Karl Marx and Friedrich Engels publish The Communist Manifesto.
Karl Marx
Karl Marx was a German philosopher, political theorist, economist, journalist, and revolutionary socialist. He is best-known for the 1848 pamphlet The Communist Manifesto, and his three-volume Das Kapital (1867–1894), a critique of classical political economy which employs his theory of historical materialism in an analysis of capitalism, in the culmination of his life's work. Marx's ideas and their subsequent development, collectively known as Marxism, have had enormous influence.
Friedrich Engels
Friedrich Engels was a German philosopher, political theorist, journalist, and revolutionary socialist.

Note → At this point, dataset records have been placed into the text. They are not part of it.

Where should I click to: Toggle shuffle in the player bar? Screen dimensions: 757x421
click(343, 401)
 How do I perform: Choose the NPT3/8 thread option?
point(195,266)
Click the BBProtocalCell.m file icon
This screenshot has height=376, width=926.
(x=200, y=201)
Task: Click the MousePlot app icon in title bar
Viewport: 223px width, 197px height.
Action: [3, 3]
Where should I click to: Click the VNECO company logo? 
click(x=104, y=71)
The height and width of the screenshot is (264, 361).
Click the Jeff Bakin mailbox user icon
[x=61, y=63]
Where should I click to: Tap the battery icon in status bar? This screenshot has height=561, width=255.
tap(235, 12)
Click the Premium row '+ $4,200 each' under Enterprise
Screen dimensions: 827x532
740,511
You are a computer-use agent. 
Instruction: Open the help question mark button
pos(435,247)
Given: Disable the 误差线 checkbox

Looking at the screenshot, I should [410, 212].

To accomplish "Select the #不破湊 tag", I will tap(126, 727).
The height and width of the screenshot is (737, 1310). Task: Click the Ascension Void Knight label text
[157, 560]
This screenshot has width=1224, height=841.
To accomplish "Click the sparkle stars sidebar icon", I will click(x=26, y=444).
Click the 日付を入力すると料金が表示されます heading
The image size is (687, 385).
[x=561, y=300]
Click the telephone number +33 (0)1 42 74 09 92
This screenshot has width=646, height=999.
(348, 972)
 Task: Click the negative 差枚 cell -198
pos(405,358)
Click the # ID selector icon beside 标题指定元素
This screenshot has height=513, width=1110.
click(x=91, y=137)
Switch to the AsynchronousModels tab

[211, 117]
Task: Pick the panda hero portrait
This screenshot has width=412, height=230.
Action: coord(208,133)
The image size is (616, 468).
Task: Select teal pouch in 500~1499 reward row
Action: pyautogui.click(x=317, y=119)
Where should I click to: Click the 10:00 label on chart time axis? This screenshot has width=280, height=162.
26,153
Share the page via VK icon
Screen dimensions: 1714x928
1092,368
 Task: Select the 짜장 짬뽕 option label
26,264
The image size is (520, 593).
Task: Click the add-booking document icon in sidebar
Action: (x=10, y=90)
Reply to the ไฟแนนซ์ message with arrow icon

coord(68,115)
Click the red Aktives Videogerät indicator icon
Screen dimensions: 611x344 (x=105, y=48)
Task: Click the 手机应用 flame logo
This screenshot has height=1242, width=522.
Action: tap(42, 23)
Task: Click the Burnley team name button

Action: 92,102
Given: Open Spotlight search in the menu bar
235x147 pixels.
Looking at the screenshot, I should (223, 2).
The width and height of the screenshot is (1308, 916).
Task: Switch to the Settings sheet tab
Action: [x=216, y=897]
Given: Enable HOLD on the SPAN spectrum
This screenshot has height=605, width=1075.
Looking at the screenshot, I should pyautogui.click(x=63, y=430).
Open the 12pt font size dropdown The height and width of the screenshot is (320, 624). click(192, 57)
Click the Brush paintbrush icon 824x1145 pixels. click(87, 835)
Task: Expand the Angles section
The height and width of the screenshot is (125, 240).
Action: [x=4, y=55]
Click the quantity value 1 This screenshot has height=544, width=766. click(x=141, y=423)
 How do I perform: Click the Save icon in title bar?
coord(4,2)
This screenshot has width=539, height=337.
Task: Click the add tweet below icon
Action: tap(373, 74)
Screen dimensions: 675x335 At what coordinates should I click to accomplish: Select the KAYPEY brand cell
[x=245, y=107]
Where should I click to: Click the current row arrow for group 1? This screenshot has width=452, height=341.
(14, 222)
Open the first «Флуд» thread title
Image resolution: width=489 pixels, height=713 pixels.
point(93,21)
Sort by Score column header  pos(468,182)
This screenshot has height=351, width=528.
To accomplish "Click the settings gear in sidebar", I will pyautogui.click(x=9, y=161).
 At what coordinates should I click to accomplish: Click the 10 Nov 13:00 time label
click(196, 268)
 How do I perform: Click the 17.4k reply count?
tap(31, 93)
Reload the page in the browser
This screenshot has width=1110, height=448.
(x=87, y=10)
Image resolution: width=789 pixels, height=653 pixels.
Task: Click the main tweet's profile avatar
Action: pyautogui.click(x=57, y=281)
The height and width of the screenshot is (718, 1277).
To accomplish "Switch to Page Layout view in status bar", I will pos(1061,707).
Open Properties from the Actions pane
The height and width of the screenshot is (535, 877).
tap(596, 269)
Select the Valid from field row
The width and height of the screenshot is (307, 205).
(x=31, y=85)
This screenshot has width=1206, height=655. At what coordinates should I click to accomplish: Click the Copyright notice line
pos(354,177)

He was also a businessman and Karl Marx's lifelong friend and closest collaborator, serving as the co-founder of Marxism.
The Communist Manifesto
The Communist Manifesto, originally the Manifesto of the Communist Party, is a political pamphlet written by Karl Marx and Friedrich Engels. It was commissioned by the Communist League and published in London in 1848. The text represents the first and most systematic attempt by the two founders of scientific socialism to codify for wide consumption the historical materialist idea, namely, that "the history of all hitherto existing society is the history of class struggles", in which social classes are defined by the relationship of people to the means of production. Published amid the Revolutions of 1848 in Europe, the manifesto remains one of the world's most influential political documents.